Childbirth (also called labour, birth, or parturition) is the culmination of pregnancy, the emergence of a child from its mother's uterus. It is considered by many to be the beginning of a person's life, and hence the opposite of death. Age is defined relative to this event in most cultures. A woman is considered to be in labour when she develops regular painful uterine contractions, which are accompanied by changes of her cervix, these primarily being effacement and dilation. While childbirth is widely experienced as painful, some women do report painless labours. When the baby is born its birth weight is calculated.

Contents

The normal birth

Introduction

Midwives are experts in normal birth and perceive childbirth as a normal life event for most women, one which is best handled by as few interventions or interference as possible. Midwives are trained to assist at births either through direct-entry or nurse-midwifery programs.
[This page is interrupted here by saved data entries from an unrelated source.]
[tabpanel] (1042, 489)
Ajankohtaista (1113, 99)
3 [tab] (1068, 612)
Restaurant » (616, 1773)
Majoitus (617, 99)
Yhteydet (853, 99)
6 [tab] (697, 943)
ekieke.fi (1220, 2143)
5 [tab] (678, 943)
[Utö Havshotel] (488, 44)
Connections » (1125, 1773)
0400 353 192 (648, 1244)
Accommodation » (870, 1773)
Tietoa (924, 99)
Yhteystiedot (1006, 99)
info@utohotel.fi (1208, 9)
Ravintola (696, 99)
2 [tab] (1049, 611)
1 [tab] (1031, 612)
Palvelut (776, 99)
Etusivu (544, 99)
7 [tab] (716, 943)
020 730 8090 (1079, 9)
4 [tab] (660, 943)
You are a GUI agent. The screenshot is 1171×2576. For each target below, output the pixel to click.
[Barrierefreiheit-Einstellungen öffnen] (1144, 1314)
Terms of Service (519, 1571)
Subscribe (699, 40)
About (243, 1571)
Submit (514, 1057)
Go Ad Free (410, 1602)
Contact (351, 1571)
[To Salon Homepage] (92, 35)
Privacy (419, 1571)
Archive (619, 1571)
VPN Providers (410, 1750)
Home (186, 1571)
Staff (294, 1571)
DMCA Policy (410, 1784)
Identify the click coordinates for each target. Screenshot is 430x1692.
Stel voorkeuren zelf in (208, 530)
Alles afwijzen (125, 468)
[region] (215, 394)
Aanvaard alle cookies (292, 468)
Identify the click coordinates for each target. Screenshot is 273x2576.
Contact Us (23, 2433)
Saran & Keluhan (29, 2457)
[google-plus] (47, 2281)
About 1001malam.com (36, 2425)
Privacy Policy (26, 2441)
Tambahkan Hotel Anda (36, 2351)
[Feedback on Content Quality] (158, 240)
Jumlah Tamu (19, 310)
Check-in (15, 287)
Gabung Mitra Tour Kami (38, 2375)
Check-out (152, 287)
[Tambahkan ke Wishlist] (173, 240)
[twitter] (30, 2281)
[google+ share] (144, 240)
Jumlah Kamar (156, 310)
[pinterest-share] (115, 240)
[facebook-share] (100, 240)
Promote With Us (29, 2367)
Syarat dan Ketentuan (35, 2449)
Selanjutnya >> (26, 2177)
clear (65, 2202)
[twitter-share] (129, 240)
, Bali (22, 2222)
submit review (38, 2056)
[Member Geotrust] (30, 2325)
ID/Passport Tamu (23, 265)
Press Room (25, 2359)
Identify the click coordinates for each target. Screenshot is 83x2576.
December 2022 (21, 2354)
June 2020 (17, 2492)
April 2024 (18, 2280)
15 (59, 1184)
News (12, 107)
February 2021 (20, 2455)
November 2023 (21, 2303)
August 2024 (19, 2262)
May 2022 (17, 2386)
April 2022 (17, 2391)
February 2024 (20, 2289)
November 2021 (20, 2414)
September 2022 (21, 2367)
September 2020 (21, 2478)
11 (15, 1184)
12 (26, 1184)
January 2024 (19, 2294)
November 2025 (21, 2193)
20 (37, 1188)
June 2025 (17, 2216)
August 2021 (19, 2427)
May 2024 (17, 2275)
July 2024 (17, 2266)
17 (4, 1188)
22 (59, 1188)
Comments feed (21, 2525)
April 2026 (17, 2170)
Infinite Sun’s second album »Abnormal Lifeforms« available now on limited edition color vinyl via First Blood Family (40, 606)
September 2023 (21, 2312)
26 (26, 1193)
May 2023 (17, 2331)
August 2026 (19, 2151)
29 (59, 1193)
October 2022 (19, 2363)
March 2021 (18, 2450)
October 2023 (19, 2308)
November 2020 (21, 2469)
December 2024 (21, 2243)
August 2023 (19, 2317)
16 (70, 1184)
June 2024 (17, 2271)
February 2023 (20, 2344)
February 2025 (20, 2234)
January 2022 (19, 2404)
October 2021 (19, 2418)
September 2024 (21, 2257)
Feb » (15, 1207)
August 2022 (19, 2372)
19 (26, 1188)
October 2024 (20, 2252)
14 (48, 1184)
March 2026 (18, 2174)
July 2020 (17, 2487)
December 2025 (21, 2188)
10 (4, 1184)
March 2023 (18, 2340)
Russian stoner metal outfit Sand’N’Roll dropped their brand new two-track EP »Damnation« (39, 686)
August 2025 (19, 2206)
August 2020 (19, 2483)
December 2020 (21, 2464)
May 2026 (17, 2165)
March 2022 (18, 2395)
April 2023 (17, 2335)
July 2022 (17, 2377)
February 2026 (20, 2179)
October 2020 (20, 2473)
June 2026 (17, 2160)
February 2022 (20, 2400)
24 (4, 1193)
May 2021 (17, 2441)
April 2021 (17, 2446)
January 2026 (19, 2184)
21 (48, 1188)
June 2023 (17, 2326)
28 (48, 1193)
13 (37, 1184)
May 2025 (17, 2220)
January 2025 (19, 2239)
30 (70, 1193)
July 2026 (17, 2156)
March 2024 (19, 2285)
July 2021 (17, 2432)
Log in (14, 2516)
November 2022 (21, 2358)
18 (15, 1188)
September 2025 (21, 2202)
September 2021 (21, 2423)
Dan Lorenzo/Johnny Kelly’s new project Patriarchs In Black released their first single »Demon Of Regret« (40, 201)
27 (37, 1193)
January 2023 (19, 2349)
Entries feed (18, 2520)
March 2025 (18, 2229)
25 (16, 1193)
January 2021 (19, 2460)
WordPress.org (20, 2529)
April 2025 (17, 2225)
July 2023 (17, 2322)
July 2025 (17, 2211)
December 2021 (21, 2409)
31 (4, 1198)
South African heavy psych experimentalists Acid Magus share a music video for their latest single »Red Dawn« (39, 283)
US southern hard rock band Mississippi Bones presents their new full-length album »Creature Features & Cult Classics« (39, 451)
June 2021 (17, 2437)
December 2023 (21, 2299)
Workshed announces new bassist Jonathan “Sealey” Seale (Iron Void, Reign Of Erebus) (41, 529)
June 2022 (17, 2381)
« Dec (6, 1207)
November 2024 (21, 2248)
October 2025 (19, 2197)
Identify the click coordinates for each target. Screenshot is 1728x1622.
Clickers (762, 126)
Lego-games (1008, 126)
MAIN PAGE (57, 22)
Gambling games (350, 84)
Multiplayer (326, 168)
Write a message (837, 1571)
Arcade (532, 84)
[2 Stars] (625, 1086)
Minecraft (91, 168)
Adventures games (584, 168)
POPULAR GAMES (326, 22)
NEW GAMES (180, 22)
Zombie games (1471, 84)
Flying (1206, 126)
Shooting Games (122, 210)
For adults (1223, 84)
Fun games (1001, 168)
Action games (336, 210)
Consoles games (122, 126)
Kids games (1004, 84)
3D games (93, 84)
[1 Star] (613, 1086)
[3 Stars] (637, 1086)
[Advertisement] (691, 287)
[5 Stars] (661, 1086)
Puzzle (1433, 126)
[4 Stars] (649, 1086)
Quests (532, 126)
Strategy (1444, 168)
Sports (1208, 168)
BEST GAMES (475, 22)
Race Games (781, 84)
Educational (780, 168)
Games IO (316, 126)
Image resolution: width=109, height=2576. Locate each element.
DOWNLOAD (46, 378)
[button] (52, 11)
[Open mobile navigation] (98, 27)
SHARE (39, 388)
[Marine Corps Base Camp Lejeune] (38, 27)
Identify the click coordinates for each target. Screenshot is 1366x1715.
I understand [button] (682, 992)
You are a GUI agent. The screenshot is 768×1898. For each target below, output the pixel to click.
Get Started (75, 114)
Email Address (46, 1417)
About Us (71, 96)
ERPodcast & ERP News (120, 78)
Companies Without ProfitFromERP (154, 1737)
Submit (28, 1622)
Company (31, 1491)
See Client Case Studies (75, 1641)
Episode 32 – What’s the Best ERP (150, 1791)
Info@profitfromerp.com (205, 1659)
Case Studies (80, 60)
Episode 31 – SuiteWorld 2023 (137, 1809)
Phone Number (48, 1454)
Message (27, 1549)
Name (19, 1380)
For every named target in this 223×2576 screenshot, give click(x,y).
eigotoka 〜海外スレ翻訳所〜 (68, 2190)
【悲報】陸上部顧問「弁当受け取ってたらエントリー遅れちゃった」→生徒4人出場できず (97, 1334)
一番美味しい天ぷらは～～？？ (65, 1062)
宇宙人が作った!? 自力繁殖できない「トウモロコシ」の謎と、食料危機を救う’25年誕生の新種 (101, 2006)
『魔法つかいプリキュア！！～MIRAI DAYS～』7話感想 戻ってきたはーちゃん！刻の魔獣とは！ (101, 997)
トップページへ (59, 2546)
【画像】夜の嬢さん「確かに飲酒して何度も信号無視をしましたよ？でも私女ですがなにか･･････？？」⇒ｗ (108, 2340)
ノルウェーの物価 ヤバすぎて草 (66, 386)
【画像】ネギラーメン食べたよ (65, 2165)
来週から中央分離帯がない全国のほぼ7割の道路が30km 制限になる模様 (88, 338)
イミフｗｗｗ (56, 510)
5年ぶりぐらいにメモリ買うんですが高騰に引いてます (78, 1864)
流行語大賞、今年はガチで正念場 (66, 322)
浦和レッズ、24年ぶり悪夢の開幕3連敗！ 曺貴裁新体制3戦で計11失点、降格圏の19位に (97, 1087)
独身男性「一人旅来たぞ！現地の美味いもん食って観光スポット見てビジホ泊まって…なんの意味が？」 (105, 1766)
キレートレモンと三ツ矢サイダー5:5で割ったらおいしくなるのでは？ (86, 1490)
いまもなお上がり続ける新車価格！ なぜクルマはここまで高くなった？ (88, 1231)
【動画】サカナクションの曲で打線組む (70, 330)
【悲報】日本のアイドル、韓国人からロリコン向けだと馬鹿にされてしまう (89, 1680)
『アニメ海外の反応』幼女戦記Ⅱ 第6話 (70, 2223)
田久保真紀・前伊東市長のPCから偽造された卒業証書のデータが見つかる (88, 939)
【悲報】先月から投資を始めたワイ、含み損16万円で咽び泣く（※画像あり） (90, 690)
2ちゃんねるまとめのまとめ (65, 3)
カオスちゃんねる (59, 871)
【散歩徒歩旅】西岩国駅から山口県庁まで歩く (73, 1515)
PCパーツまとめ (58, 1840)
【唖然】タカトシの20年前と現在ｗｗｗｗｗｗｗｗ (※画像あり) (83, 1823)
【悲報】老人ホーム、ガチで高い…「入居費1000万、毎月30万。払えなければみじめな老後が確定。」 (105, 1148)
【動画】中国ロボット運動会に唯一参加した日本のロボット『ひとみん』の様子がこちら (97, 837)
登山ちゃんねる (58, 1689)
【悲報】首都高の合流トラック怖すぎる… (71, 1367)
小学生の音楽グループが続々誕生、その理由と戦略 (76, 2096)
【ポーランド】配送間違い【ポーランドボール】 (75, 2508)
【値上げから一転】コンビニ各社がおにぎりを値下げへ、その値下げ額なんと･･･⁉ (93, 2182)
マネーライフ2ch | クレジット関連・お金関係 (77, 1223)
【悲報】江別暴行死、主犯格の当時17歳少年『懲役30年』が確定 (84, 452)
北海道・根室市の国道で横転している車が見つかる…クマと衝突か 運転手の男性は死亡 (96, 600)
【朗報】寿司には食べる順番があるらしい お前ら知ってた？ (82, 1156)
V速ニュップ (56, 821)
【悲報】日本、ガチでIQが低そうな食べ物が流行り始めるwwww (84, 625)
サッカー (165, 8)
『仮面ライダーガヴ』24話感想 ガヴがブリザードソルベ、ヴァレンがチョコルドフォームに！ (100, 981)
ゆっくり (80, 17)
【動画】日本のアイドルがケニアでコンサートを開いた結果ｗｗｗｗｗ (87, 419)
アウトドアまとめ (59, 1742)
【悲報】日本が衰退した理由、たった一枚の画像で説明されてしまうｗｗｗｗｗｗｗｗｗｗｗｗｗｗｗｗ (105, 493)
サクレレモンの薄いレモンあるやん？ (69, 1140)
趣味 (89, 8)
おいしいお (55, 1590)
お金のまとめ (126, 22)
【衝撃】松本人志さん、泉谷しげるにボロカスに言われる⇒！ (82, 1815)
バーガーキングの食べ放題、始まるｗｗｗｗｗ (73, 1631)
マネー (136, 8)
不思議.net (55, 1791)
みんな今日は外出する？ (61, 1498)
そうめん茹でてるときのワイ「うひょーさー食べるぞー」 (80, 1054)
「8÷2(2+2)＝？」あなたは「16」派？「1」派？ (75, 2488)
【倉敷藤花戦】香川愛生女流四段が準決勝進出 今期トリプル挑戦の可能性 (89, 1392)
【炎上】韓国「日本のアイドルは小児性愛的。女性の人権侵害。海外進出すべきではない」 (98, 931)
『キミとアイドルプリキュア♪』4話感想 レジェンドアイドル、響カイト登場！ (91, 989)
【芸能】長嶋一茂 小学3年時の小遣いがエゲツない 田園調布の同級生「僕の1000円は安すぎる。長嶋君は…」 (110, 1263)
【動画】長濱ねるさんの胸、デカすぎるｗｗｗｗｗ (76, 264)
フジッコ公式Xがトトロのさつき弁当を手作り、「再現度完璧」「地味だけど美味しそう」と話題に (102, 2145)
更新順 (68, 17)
Lay midwives are trained through being apprenticed to an experienced midwife.

The medical science of childbirth is termed obstetrics and a doctor who specializes in managing birth is termed an obstetrician. Obstetricians are surgeons, who are trained to recognize childbirth as potentially dangerous event that sometimes requires intervention to ensure a safe outcome for the mother and the baby.

First stage: contractions

A typical human childbirth will begin with the onset of contractions of the uterus. The frequency and duration of these contractions varies with the individual. The onset of labour may be sudden or gradual. A gradual onset with slow cervical change towards 3 cm (just over 1 inch) dilation is referred to as the "latent phase". A woman is said to be in "active labour" when contractions have become regular in frequency (3-4 in 10 minutes) and about 60 seconds in duration. The now powerful contractions are accompanied by cervical effacement and dilation greater than 3cm. The labour may begin with a rupture of the amniotic sac, the paired amnion and chorion ("breaking of the water"). The contractions will accelerate in frequency and strengthen. In the "transition phase" from 8cm-10cm (3 or 4 inches) of dilation, the contractions often come every two minutes are typically lasting 70 - 90 seconds. Transition is often regarded as the most challenging and intense for the mother. Some mothers say things like "I give up, I want to stop now. Forget this!" It is also the shortest phase.

During a contraction the long muscles of the uterus contract, starting at the top of the uterus and working their way down to the bottom. At the end of the contraction, the muscles relax to a state shorter than at the beginning of the contraction. This draws the cervix up over the baby's head. Each contraction dilates the cervix until it becomes completely dilated, often referred to as 10+ centimetres (4") in diameter.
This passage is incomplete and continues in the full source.